Ironically, mitigating the dileterious effects on broadcasting caused by tall buildings would result in the construction of the tallest structure of them all.

One solution would be to raise the broadcast antennas above the buildings, demanding a tower over 1,000 feet tall. At that time most data communications took place over point-to-point microwave links using dish antennas on the roofs of large buildings. As each new skyscraper was erected downtown, former line-of-sight links were being broken. The Canadian National Railway, which owned land on Toronto's lakefront, decided to build a series of communciations masts to serve as a ‘hub’ for microwave links on a tower visible from almost any building in Toronto.

In 1968, the plan called for three pillars linked at various heights by structural bridges, with the tallest TV antenna rising roughly 1,500 feet above the ground, and the other two standing 1,200 and 1,100 feet tall.

As the design proceeded, this concept evolved into a single hexagonal concrete shaft rising 1,465 feet, with three support legs joined to the shaft at the 1,100-foot level, forming a large Y-shaped footprint at the base. It was a spartan and industrial design — a bit too spartan to be accepted adjacent to downtown by Toronto City Hall.



The central concrete core of the CN Tower

So, in 1971 an open-air observation deck and an enclosed observation deck were added to the design. This two-storey structure was dubbed the "Sky Pod."

At this point it was suggested that the tourists visiting the observation decks could make use of a restaurant facility, and then CN brass added a licenced lounge and conference area where they envisioned board meetings held atop the city. This being the 1970s, the lounge actually became a disco for several years called "Sparkles." I'll let you imagine the polyesther leasure suits and mirror balls for yourself.

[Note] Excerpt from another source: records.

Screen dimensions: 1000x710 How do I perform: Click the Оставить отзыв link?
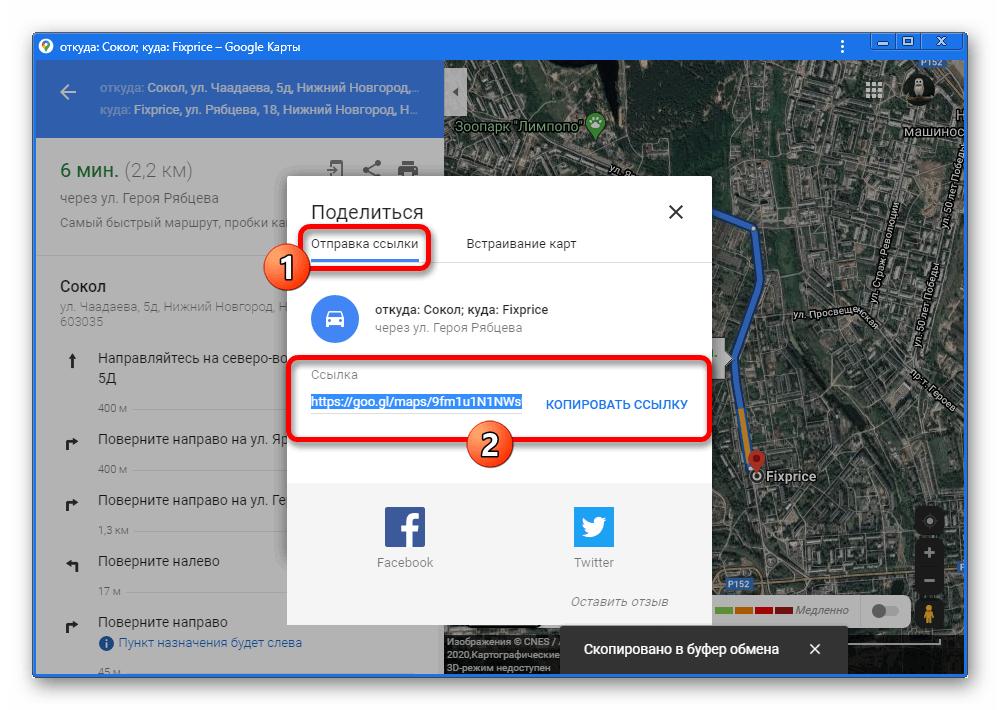(619, 602)
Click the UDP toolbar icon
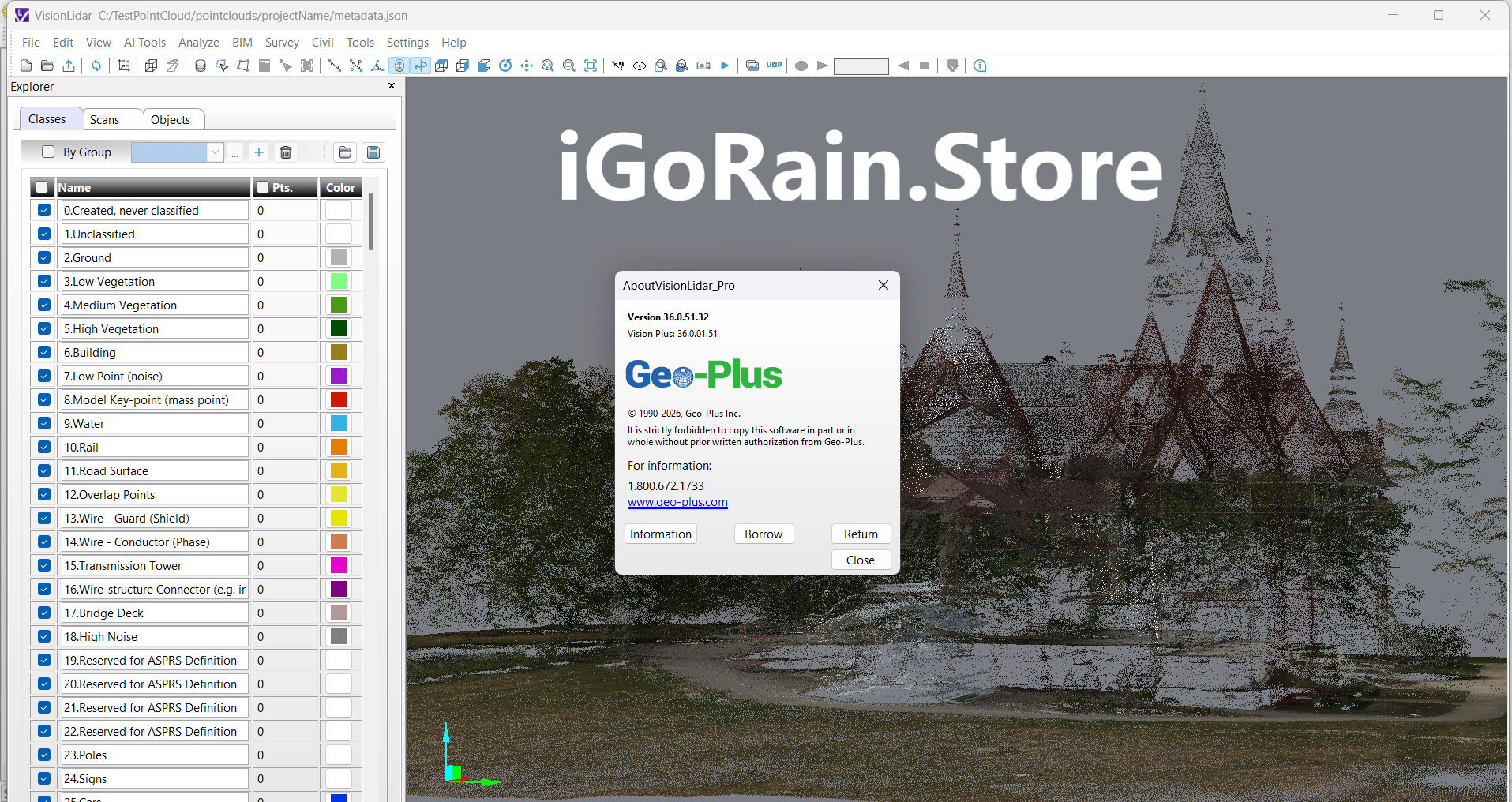This screenshot has height=802, width=1512. click(775, 66)
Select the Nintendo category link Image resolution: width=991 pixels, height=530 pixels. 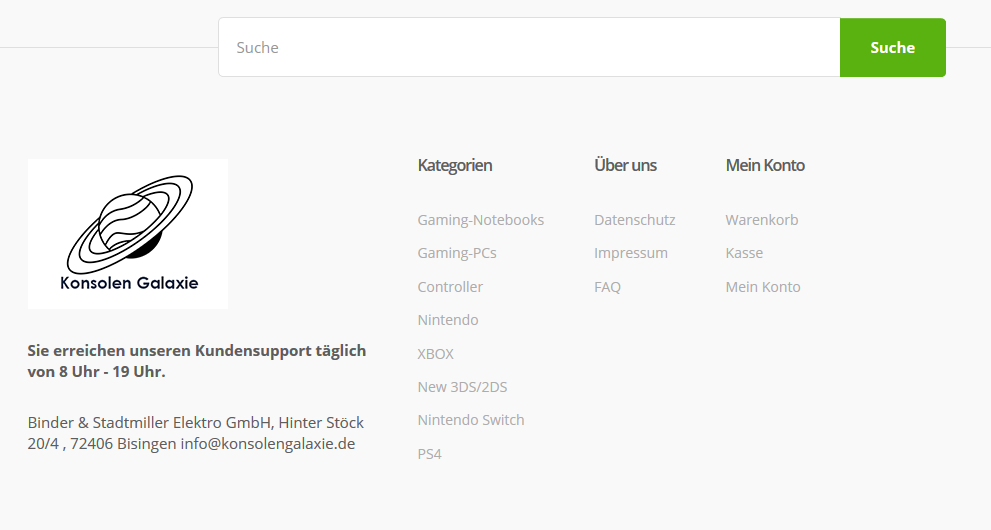[447, 320]
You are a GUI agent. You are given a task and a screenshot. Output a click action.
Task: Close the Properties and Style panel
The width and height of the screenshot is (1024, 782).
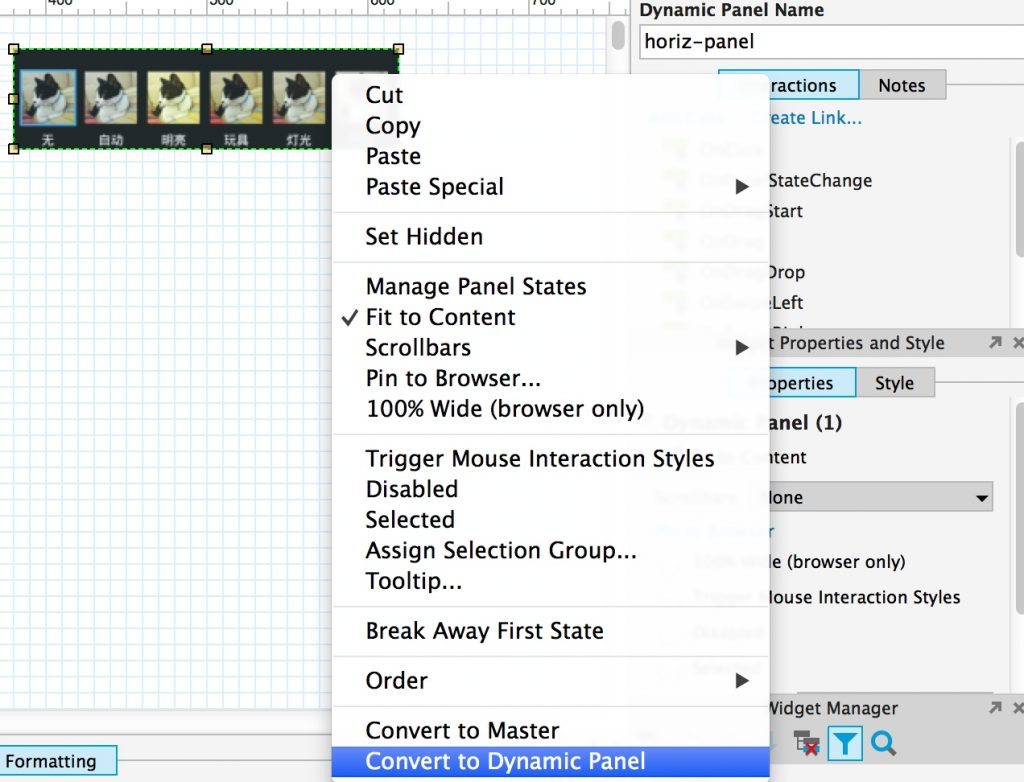[x=1018, y=342]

CN Tower under construction in 1974

After broadcast facilities and utility areas were added, the design of the SkyPod had grown to seven decks, weighing 318 tonnes. Unlike the Ostankino Tower, the decks of the CN Tower were not made of poured concrete, but rather more typical building materials fixed to a steel skeleton. During construction, this material had to be hoisted up the sides of the central concrete shaft using 45 hydraulic jacks and miles of steel cable.



The seven-storey SkyPod with white radon "donut" housing microwave antennas

At this juncture one of the engineers suggested that visitors would pay extra to visit the highest observation deck in the world, and the construction costs were not prohibitive to modify the maintenance shaft and elevator intended to reach the main antenna in order to accommodate tourists. Thus, the SpacePod was added to the design in early 1972.

As these modifications would prevent the main antenna from being fixed to the side of the central concrete hexagon without long struts that would be prone to high winds, it was decided that a sturdier antenna would be afixed on top, rather than from the sides of this podium at the 1,487-foot level.

The new configuration raised the height of the structure from 1,518 feet to 1,682 feet.

This was just ninety feet shorter than the Ostankino Tower in Moscow completed five years earlier.

At this point, the Feverish Flux question from an above post was answered with: Let's go for it!

With a few minor adjustments to the design— a few feet here and six feet there — the CN Tower could beat the Soviet tower with room to spare.

And thus the final design of the CN Tower adopted in late 1972 would make it the tallest freestanding structure in the world.

When completed in 1976, the CN Tower stood 1,815 feet... and five inches.



The CN Tower seen from the west near sundown

Status: Canadian National Railways sold the CN Tower in 1997 when the former crown corporation went public, and all operations not directly related to freight shipping were sold off.

The initials "CN" now stand for Canada's National in order to preserve the name regardless of current ownership. In 1995, the CN Tower was declared one of the modern Seven Wonders of the World by the American Society of Civil Engineers.

The other six structures on the list were the Channel Tunnel, Empire State Building, Golden Gate Bridge, the Itaipu Dam of Brazil, the Delta Works of the Netherlands and the Panama Canal.